» **Aim**: Count the lines in the entries below that contain the word "label", treating uppercase and lowercase as different, and give only the number.

» **Some entries**:
╔══

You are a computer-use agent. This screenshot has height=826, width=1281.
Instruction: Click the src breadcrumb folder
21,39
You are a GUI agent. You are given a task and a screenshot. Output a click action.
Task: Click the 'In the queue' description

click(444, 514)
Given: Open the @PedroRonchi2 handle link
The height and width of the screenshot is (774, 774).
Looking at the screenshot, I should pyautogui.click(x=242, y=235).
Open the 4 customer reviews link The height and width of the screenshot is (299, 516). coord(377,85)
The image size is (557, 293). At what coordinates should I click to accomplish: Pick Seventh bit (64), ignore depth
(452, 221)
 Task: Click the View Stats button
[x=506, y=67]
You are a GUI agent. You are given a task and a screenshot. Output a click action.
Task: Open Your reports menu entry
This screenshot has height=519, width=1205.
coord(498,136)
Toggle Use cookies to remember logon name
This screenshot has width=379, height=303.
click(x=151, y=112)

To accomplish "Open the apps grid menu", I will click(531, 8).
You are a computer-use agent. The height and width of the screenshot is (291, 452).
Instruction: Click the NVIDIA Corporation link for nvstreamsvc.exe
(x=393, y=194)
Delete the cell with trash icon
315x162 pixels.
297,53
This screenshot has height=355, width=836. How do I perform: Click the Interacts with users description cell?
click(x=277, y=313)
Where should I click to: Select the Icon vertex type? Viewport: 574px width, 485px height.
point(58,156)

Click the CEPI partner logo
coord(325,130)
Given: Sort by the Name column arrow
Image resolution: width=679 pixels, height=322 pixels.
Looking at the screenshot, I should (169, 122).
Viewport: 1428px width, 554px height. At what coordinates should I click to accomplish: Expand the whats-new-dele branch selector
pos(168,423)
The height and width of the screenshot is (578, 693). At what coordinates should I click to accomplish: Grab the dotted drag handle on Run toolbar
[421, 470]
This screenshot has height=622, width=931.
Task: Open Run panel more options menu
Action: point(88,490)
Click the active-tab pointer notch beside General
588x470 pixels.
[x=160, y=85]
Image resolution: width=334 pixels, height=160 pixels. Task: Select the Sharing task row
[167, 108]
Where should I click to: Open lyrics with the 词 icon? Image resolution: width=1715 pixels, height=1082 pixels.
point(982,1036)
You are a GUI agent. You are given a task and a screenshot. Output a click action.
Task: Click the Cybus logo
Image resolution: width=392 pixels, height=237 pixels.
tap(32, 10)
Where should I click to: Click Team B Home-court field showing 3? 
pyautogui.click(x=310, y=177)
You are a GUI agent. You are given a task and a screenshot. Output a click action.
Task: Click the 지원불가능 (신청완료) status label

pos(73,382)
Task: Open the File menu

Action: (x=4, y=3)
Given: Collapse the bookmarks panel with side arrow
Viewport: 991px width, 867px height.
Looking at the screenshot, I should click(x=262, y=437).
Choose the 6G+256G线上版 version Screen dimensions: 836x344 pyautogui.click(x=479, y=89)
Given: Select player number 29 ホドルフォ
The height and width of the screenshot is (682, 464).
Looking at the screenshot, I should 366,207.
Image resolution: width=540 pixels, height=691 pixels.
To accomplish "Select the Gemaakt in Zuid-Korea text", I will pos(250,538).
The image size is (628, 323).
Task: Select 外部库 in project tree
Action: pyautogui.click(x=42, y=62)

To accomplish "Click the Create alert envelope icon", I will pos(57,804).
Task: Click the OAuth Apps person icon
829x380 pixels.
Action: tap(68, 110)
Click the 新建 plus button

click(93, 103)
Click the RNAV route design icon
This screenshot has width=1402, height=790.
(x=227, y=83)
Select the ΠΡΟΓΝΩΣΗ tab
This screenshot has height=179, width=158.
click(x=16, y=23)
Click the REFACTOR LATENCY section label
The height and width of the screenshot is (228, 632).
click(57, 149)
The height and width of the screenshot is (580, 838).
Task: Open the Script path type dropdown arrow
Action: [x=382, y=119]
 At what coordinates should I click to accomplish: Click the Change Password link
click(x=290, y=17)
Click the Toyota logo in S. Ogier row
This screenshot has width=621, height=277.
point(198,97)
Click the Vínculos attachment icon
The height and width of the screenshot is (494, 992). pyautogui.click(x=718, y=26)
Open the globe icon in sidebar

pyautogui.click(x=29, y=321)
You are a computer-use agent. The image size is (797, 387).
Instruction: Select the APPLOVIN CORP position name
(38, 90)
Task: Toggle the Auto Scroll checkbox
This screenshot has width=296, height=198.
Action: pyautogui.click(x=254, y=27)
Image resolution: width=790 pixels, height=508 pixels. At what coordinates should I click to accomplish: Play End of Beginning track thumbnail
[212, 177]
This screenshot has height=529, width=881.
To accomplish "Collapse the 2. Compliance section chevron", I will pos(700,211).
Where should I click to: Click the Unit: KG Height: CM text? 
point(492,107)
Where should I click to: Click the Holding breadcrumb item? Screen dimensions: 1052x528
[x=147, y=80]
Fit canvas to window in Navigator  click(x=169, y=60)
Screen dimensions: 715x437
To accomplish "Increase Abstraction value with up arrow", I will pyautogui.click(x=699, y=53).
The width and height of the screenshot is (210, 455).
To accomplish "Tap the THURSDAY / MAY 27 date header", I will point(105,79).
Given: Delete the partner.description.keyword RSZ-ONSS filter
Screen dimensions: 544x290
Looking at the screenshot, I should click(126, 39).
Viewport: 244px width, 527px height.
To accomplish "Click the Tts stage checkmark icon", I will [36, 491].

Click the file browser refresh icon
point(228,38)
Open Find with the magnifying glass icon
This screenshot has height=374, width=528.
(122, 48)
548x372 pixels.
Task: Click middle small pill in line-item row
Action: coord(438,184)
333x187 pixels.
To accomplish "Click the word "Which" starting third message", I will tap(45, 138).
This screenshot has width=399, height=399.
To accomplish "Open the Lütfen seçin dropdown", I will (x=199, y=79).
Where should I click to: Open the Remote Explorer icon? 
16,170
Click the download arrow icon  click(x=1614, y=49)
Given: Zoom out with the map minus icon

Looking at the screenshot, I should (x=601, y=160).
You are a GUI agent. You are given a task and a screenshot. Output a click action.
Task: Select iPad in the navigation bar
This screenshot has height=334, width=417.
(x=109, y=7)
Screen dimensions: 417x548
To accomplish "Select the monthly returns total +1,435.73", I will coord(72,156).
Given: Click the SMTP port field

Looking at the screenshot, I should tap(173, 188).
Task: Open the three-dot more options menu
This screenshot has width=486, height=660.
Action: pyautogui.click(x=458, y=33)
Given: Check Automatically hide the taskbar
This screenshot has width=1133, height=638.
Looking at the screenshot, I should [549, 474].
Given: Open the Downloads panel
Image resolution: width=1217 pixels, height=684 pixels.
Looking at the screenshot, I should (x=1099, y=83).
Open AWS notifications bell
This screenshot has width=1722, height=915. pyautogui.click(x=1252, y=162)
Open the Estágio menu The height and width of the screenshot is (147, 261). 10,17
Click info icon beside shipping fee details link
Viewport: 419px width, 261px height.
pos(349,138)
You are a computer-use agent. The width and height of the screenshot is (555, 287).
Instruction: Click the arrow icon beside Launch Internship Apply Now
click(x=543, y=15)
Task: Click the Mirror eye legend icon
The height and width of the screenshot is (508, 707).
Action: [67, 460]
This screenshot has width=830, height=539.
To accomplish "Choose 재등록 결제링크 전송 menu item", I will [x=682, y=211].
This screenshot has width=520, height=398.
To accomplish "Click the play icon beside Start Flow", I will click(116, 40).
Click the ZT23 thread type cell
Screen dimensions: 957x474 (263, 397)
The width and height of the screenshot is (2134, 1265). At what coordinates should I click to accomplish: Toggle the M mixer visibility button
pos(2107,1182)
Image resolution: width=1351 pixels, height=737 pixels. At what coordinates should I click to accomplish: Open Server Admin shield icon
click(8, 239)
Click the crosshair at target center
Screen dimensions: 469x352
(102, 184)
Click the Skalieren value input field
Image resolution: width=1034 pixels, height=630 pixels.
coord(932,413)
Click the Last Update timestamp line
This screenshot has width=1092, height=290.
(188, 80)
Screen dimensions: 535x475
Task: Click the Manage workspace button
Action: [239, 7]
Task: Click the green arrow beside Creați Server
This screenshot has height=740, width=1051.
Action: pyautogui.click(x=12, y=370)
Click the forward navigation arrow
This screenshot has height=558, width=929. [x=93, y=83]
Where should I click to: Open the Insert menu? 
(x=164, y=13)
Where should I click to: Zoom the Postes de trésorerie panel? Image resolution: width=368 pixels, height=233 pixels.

╚══

» **Result of this exercise**: 2